A meritocracia, com sua vocação matemática, adequa-se perfeitamente ao espírito dos tempos atuais. Não sem causar injustiças.

Em relação ao sucesso financeiro, por exemplo. Uma sociedade que pensa sobre si mesma como meritocrática transforma a pobreza de problema em punição; aqueles que “falharam” deixam de ser desafortunados para serem perdedores. É injusto. Sabemos que o esforço exigido de alguém para que progrida será maior ou menor dependendo da realidade do lugar onde nasceu, da situação educacional da família, da realidade socioeconômica do entorno onde trabalha.

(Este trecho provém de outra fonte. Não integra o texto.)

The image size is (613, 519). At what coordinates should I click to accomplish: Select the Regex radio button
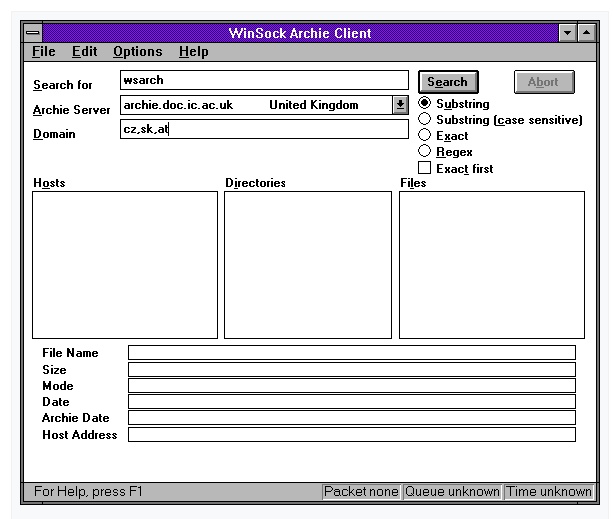[424, 151]
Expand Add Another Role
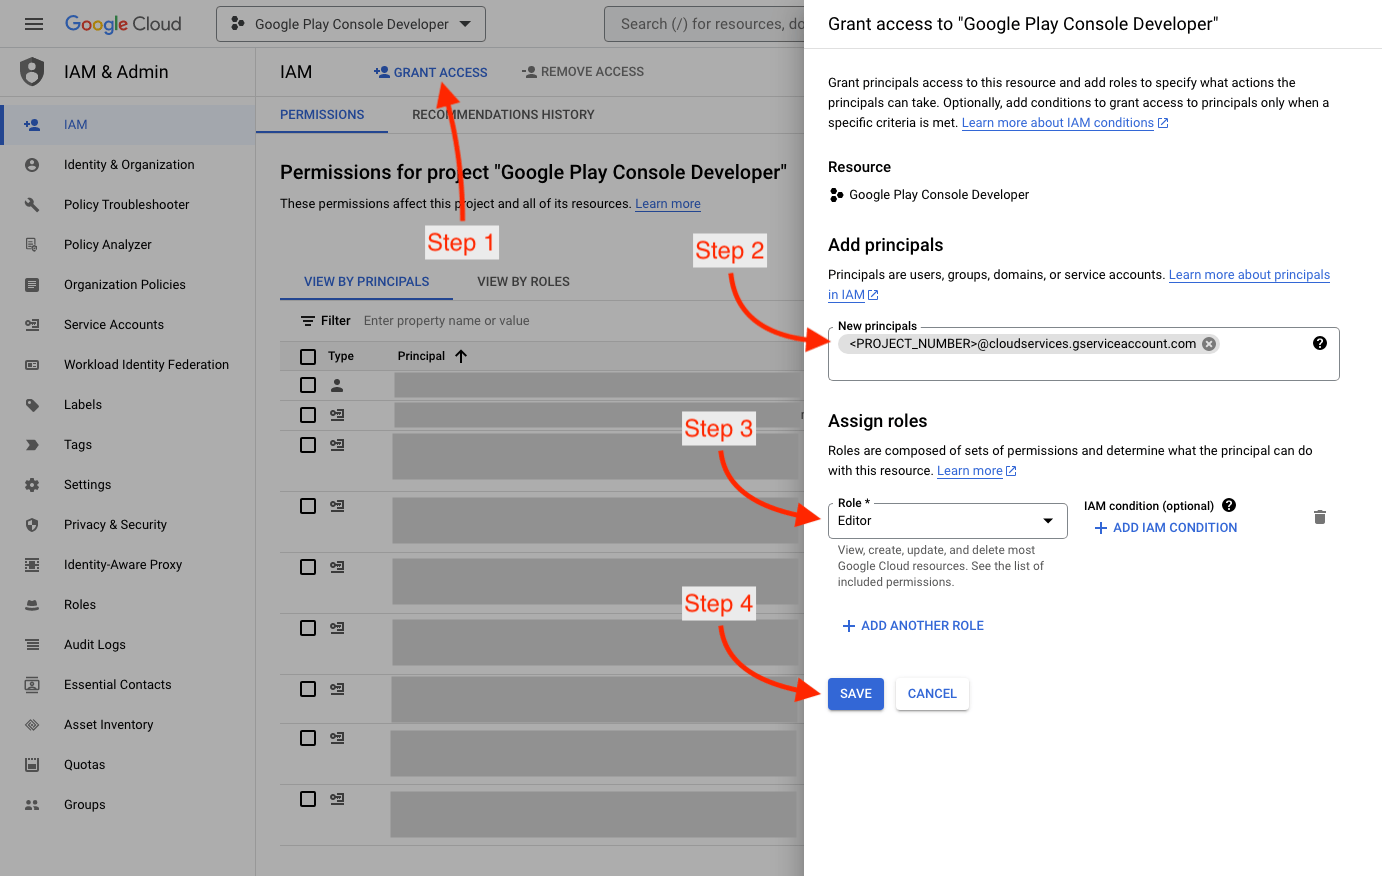Image resolution: width=1382 pixels, height=876 pixels. click(913, 626)
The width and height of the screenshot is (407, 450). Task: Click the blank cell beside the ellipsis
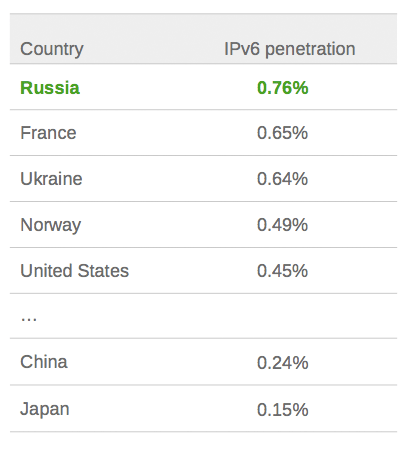[x=283, y=316]
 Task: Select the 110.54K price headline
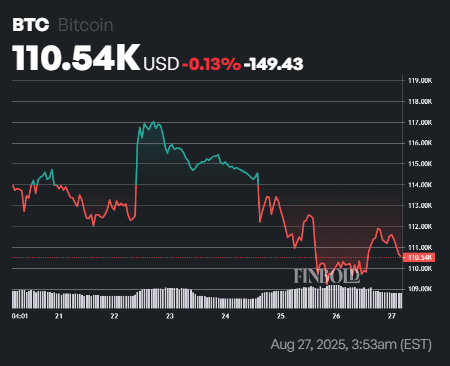click(76, 58)
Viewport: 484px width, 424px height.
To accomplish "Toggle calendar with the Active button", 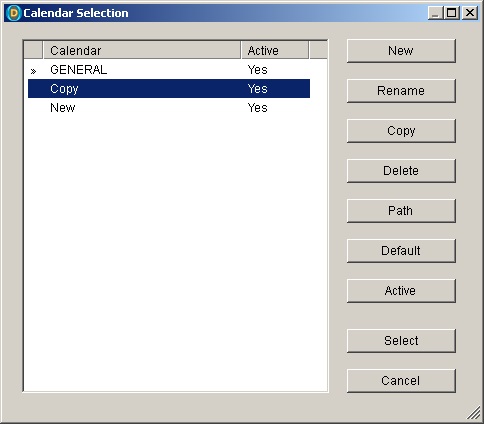I will [401, 291].
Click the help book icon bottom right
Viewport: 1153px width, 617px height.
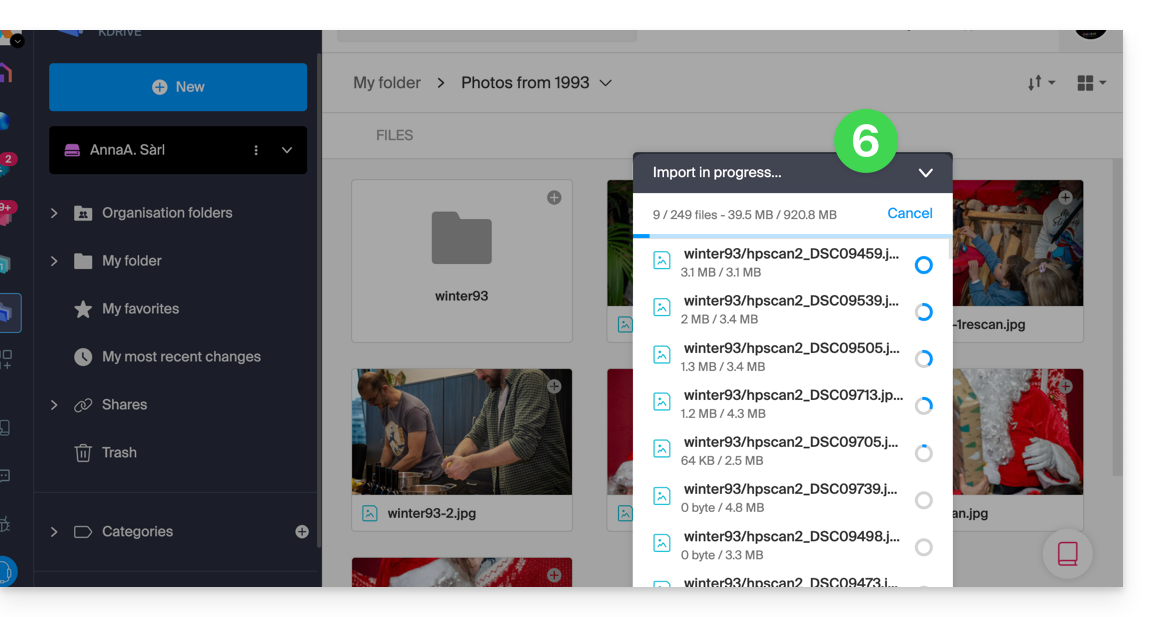[x=1067, y=553]
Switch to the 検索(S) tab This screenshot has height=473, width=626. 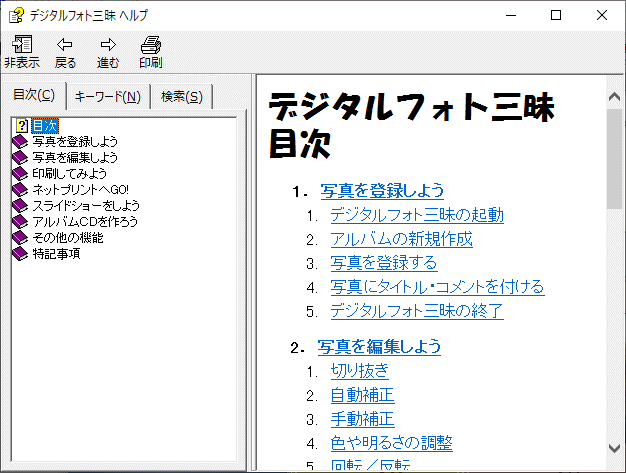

Sendo assim, de uns se exige um “mérito” muito maior que de outros.

Vi outro dia o apresentador David Letterman entrevistando a família do ator George Clooney. Uma família invejável: equilibrada, feliz e bem-sucedida. Diante de um comentário qualquer de Letterman, o velho Nick Clooney o interrompeu: “Temos sorte!” Dali para a frente identifiquei naquela família uma característica das pessoas que reconhecem sua boa fortuna: eles se sentem compelidos a retribuir.

O fato é que quem atribui seu sucesso em parte à sorte ou à ajuda divina tende a se sentir grato. Quem atribui tudo ao próprio mérito sente orgulho de si mesmo. Enquanto o orgulho é um sentimento que se fecha em si mesmo, a gratidão empurra para fora, nos conecta ao mundo e a seus mistérios.